───── Dataset content
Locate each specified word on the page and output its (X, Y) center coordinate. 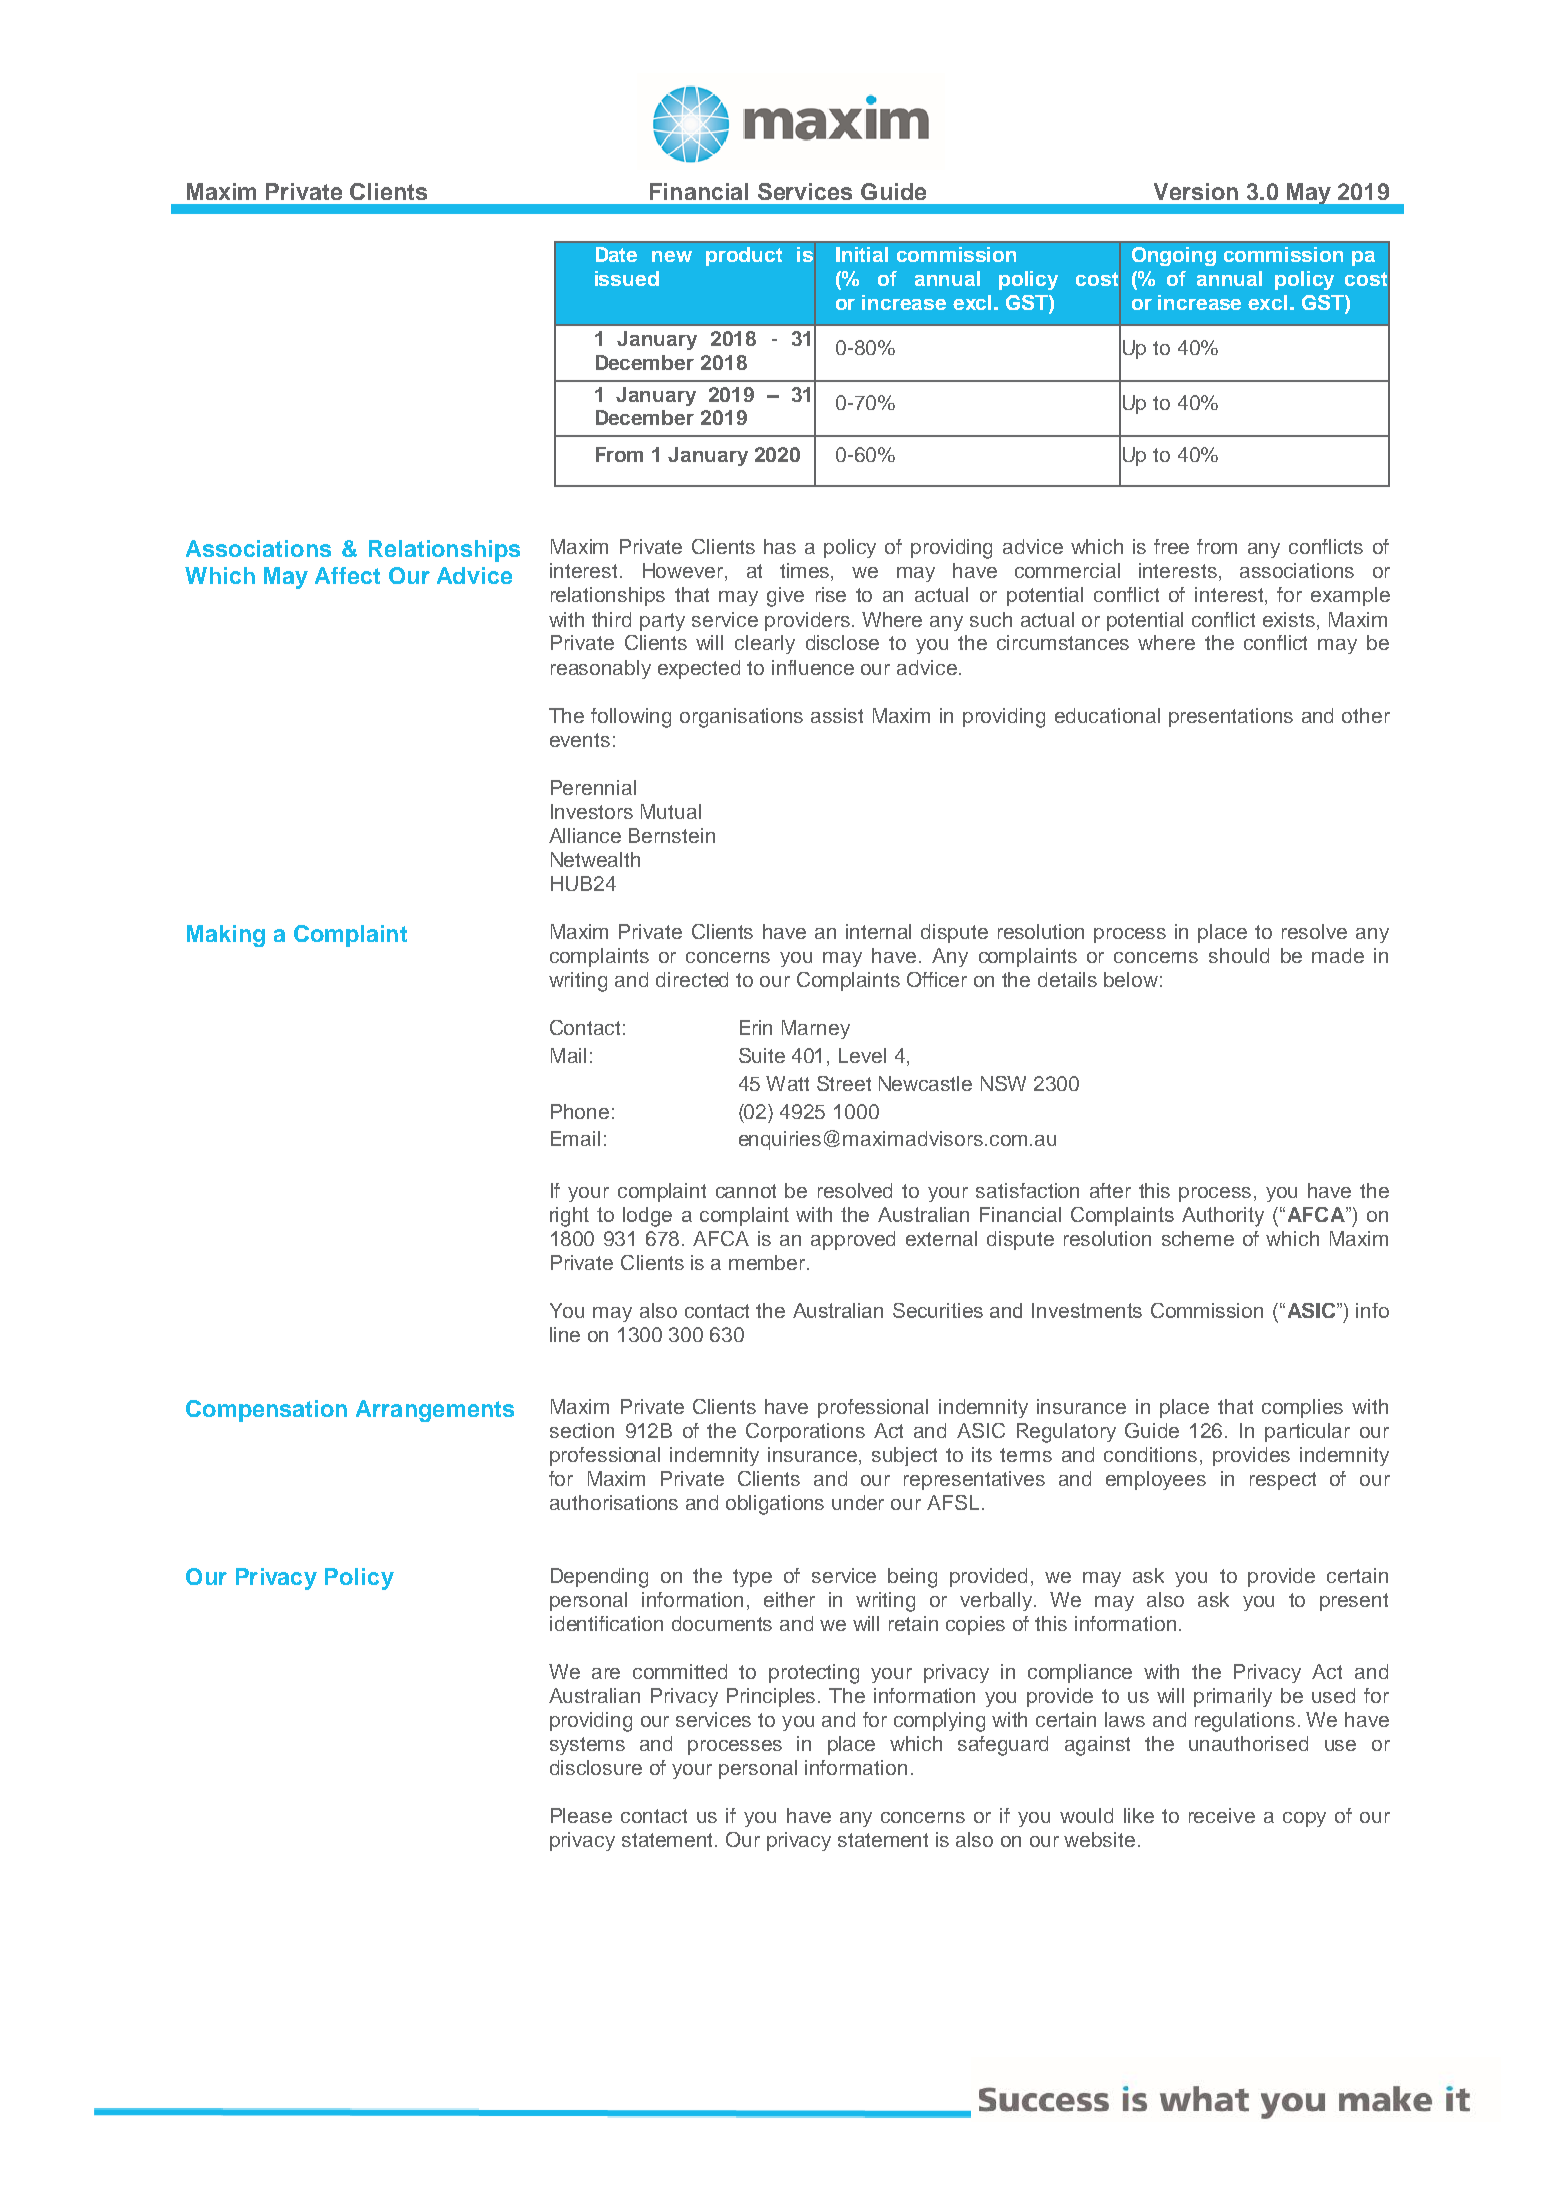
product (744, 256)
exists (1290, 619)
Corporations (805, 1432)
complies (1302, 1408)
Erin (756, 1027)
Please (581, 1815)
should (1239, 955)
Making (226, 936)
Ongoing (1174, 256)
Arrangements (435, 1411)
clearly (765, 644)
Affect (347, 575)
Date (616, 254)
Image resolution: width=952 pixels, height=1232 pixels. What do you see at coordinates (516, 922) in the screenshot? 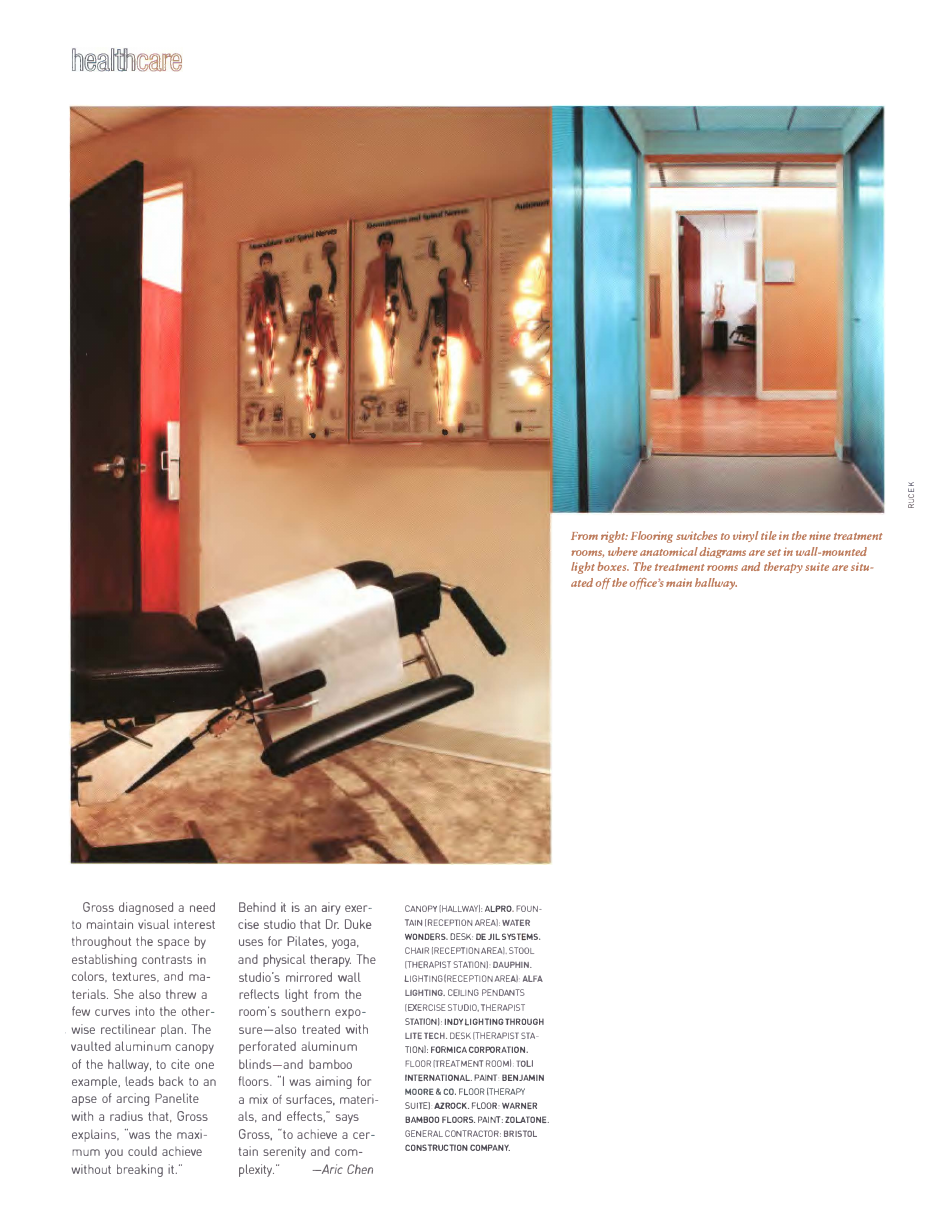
──────────
**Brief**
Rewrite all of the material above, replacing "screenshot" with "image" and leaving everything else unchanged. Leave the pictures out of your answer.

**Result for this task**
Locate each specified word on the page and output its (X, Y) center coordinate. 
product (744, 256)
exists (1290, 619)
Corporations (805, 1432)
complies (1302, 1408)
Erin (756, 1027)
Please (581, 1815)
should (1239, 955)
Making (226, 936)
Ongoing (1174, 256)
Arrangements (435, 1411)
clearly (765, 644)
Affect (347, 575)
Date (616, 254)
Image resolution: width=952 pixels, height=1232 pixels. What do you see at coordinates (516, 922) in the image? 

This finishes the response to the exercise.